Luxury is a very thin slice of the Indian market. Within that, when we talk about athleisure at a luxury price, it again sits with a certain kind of a certain bracket of the demographic of the market. Of course, the knock-offs of those at a non-luxury level will permeate at every level. It is totally cool to wear jeggings or track pants or athleisure jeans with an elasticated hem or something similar, which is taking away the stiffness out of it into a normal parlance every day. But at the luxury level, it is already a very fine slice that we deal with, so I dont think it really qualifies as a trend, in that sense.
Let’s talk about celebrity & fashion.
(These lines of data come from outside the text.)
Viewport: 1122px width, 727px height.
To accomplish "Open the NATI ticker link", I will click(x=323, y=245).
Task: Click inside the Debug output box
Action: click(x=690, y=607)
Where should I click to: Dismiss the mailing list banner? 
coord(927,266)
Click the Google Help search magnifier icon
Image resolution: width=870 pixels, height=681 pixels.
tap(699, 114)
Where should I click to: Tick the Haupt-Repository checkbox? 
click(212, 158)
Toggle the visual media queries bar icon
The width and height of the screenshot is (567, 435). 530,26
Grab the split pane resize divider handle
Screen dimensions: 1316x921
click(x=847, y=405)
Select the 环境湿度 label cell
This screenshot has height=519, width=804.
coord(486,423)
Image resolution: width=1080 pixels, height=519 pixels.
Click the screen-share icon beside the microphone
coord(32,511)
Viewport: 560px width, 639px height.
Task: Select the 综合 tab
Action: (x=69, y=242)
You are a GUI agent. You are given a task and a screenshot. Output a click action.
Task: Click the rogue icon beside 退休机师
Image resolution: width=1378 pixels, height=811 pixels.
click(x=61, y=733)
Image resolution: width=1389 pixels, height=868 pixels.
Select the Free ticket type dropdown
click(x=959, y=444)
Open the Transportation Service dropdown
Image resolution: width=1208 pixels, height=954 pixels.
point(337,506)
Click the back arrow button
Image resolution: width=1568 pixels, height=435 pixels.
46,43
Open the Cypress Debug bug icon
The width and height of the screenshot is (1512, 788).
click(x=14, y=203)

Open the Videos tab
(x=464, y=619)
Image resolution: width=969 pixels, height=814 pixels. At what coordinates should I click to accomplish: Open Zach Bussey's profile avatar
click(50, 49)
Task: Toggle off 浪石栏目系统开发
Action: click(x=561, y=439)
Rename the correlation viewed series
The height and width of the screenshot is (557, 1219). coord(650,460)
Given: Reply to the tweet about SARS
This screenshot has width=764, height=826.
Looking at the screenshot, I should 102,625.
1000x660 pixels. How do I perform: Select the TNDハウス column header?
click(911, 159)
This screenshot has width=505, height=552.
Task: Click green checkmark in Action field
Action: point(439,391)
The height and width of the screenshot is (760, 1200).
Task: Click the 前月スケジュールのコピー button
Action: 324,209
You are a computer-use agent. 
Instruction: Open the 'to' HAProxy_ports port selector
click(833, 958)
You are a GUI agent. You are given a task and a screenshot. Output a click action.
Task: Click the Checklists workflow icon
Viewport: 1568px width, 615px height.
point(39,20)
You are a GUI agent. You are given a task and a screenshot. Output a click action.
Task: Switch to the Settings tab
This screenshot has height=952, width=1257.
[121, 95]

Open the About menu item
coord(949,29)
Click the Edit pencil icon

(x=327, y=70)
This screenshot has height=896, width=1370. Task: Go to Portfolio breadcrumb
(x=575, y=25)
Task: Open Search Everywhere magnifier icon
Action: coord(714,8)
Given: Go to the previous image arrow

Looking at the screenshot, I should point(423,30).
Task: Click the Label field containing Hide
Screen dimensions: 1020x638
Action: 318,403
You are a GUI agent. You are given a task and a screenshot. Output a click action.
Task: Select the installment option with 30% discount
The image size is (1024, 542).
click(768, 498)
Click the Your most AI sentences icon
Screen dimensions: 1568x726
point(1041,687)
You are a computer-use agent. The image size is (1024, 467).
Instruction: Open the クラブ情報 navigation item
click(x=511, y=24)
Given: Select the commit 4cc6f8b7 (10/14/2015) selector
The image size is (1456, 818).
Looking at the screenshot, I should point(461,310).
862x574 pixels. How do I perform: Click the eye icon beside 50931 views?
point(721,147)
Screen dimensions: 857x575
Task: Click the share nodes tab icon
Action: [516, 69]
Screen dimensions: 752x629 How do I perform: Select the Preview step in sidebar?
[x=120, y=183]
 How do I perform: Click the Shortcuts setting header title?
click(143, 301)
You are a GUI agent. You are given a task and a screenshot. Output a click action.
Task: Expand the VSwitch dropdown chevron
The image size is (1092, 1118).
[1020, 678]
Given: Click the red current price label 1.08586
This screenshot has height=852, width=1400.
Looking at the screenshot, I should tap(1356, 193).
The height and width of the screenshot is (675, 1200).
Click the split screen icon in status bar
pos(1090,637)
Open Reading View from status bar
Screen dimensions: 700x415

What are your thoughts on the showstopper culture that exists predominantly in India, especially during fashion week?
I think the pandemic has put the stop in the shows (laughs). But that apart, I think culture is not set in stone, culture evolves. Like in a sea of overkill, the fact that you have a celebrated person blending their persona to a collection is definitely a plus. It is not just here, internationally too we have had celebrated labels have celebrities walk for them, and break the internet. For example, Jennifer Lopez for Versace, or Zoolander’s promotion at Valentino, or whether Tom Ford had an all-star runway when he relaunched his label a few years ago. It is about what each creator feels best signifies their universe.
Fashion, for the last year, has been all about comfort. Do you think this will somehow permanently affect the way we look at what is “trending” and what isn’t?
For me, trend is a word that has been bashed around beyond the point of death, resurrection and re-death, if that’s a word. I would really love to see the end of trends, and the resurgence of style, where you dress in a way that is stylish for you. Look at the biggest style icons in the history of fashion, they have all been people who were very articulate, and had a self-defined point of view. Audrey Hepburn with the little black dress, even Charlie Chaplin had his own style. Trends are like pre-corona now.